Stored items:

• • •

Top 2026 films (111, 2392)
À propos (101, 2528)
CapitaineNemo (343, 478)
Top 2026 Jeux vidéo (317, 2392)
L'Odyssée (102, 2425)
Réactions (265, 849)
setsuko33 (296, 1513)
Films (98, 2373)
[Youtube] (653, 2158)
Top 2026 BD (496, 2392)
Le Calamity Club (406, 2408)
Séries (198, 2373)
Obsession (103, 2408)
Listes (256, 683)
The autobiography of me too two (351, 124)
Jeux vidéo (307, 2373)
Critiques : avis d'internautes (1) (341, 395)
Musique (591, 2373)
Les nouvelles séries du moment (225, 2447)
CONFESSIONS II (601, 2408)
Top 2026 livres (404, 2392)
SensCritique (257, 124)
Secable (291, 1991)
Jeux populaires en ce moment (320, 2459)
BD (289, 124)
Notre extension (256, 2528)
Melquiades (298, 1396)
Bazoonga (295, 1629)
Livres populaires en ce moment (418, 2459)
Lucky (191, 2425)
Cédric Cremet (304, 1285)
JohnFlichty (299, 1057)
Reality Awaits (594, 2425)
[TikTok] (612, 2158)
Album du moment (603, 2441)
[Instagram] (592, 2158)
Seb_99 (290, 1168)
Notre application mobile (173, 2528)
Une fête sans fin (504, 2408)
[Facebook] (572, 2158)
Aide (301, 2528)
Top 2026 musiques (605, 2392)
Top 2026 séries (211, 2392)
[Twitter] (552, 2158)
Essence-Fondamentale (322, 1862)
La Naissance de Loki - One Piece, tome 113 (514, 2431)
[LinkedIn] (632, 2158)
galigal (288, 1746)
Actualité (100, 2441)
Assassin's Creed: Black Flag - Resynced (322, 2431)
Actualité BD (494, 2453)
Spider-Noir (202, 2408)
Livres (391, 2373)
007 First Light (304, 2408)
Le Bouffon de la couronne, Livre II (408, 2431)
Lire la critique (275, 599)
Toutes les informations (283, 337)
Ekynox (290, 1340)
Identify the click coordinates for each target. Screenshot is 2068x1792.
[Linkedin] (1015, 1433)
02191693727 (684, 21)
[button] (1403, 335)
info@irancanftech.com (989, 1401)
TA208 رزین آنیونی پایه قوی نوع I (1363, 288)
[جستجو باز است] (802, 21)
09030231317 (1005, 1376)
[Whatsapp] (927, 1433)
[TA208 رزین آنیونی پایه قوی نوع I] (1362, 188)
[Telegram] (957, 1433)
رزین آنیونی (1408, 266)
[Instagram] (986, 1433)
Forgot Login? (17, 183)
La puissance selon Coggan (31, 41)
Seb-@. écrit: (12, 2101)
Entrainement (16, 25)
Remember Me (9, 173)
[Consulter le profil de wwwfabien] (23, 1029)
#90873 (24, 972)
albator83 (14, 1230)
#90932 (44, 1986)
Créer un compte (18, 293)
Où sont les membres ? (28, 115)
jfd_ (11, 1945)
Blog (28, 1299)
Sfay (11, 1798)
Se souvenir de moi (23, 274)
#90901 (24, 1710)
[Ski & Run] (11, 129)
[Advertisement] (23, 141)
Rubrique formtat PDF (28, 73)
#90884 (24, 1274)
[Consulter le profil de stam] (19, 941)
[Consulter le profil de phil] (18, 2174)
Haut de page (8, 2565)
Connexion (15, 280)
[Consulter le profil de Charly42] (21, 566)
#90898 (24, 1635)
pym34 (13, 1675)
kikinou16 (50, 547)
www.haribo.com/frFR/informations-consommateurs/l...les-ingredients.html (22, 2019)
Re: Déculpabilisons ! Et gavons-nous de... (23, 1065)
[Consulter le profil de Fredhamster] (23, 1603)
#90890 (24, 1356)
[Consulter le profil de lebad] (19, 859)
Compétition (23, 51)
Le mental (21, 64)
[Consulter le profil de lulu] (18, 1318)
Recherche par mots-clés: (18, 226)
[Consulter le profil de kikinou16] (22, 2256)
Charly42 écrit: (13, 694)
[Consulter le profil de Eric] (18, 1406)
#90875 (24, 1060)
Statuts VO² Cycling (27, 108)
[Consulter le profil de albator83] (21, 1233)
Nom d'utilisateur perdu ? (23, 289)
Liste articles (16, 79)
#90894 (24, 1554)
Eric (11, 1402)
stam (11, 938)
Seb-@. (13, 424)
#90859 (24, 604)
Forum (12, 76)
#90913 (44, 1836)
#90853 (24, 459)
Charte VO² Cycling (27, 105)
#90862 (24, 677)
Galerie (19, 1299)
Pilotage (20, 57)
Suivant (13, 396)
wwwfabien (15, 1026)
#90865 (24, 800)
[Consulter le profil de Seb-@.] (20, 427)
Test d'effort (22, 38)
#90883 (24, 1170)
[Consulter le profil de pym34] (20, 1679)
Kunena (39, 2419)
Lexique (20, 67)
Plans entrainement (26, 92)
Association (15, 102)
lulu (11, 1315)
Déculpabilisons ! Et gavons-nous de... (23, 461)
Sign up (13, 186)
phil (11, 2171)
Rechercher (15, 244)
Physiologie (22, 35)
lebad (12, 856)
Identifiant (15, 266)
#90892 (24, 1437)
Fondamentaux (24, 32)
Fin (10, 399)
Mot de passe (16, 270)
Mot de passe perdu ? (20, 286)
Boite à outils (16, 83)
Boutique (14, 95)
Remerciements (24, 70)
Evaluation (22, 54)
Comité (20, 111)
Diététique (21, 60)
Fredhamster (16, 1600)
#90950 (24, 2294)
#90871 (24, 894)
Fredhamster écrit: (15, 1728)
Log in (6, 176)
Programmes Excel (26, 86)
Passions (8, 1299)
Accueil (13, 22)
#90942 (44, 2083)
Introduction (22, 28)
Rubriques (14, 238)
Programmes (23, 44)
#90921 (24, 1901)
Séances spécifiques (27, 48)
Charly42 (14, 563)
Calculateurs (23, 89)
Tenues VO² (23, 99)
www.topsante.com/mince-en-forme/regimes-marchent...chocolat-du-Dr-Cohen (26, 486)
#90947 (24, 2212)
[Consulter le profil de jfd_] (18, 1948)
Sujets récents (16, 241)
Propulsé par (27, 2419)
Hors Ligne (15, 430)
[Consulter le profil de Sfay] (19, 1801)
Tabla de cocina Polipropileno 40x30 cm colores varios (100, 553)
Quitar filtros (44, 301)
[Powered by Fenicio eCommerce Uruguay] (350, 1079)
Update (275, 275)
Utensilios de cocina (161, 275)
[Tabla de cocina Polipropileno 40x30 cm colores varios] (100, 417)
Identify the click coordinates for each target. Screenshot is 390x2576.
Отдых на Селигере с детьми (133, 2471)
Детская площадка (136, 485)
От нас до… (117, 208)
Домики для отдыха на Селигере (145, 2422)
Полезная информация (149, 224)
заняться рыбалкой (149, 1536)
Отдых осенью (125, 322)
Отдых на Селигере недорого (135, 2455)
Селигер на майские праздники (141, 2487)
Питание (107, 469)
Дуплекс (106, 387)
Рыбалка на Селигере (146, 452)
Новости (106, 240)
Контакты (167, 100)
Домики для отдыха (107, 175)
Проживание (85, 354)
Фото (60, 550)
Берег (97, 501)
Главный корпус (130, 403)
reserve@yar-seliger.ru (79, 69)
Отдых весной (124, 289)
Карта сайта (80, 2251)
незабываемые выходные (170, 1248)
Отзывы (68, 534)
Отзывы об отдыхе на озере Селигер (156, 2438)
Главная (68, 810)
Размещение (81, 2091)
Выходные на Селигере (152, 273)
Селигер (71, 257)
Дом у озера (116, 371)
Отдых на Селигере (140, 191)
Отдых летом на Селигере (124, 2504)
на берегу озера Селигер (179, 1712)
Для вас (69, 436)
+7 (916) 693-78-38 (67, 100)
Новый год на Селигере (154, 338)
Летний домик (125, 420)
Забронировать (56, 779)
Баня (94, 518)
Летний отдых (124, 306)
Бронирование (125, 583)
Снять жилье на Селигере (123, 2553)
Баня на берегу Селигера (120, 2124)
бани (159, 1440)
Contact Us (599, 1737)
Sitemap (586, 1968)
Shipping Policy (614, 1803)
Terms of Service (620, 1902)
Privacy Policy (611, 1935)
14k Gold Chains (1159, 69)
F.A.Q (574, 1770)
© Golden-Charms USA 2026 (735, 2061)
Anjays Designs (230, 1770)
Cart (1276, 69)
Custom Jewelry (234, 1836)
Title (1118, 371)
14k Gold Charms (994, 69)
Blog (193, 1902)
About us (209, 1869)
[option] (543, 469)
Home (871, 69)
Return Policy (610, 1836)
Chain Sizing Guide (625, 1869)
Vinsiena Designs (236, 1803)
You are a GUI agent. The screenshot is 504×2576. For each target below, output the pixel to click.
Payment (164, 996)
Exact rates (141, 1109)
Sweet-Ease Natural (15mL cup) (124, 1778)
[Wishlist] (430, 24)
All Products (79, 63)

• • •

- **Work to be completed**: Return, word for word, every line from the top of the entries down to the line that holds "Listes (256, 683)", both included.

- **Completed task**:
Top 2026 films (111, 2392)
À propos (101, 2528)
CapitaineNemo (343, 478)
Top 2026 Jeux vidéo (317, 2392)
L'Odyssée (102, 2425)
Réactions (265, 849)
setsuko33 (296, 1513)
Films (98, 2373)
[Youtube] (653, 2158)
Top 2026 BD (496, 2392)
Le Calamity Club (406, 2408)
Séries (198, 2373)
Obsession (103, 2408)
Listes (256, 683)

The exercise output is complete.